Mme Le Pen a joué sur toutes les cordes sensibles des rapatriés. Elle a déposé une gerbe devant une stèle à la mémoire de leurs morts. Elle a entonné avec eux le Chant des Africains. Avec son compagnon Louis Aliot, fils de rapatriée, elle a exalté le souvenir de l’Algérie française. Avec lui, elle a dénoncé les « manipulateurs de l’Histoire ». Elle a évoqué les massacres de pieds-noirs et de harkis, la « tragédie » que demeure la guerre d’Algérie, « l’erreur tragique » que fut le départ de centaines de milliers de Français, les douleurs de l’exode.
Elle a invoqué la figure de son père, l’un des quelques députés à avoir démissionné pour aller combattre en Algérie.
« Mes amis rapatriés et harkis, mon père a toujours été à vos côtés hier, soyez assurés de mon entier soutien aujourd’hui et de ma détermination à vous rendre enfin justice », a-t-elle dit.
Elle a fait plusieurs promesses. Si elle est élue, l’Etat français reconnaîtra ses responsabilités vis-à-vis des rapatriés. Les questions en suspens comme celle des indemnisations seront résolues par une loi-cadre. Elle a réclamé le rétablissement de l’alinéa controversé de la loi 23 février 2005 qui disait les mérites de la colonisation et qui a été « piteusement et servilement retiré en 2006 sous la pression de quelques bobos ».

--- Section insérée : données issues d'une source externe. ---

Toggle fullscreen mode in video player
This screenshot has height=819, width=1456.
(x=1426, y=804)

Mme Le Pen savait accéder là à certaines des exigences primordiales de l’Usdifra, son hôte et l’une des innombrables organisations de pieds-noirs.
Elle a suscité une ovation debout quand elle a plaidé l’abrogation de la double nationalité et surtout quand elle a touché directement au coeur: « J’exigerai en tout premier lieu le respect de vos morts et des cimetières que vous avez laissés là-bas. Je bannirai la date du 19 mars 1962 de l’histoire de France ». Cette date est celle du cessez-le-feu, récusée par les pieds-noirs.

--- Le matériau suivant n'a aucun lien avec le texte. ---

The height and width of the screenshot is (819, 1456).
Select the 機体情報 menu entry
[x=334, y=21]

Les pieds-noirs font partie des groupes dont la droite et l’extrême droite vont se disputer les faveurs. Un électeur pied-noir sur trois aurait déjà voté au moins une fois pour le Front, dit Eric Savarese, professeur en sciences politiques.
Le forum du Barcarès verra donc passer d’ici à dimanche les émissaires ou les messages des différentes composantes de la droite, y compris l’UMP.
Cependant s’assurer le vote des pieds-noirs n’est pas chose aisée. La représentation est éclatée. « Les pieds-noirs sont des Français comme les autres », a dit Mme Le Pen elle-même pour signifier qu’ils ne se détermineraient pas seulement en fonction de leur identité.
Ainsi le compagnon de Mme Le Pen a eu plus de succès quand il a critiqué le film Indigènes et Jamel Debbouze que quand il a fait le lien entre une décolonisation mal menée et les questions actuelles de l’immigration.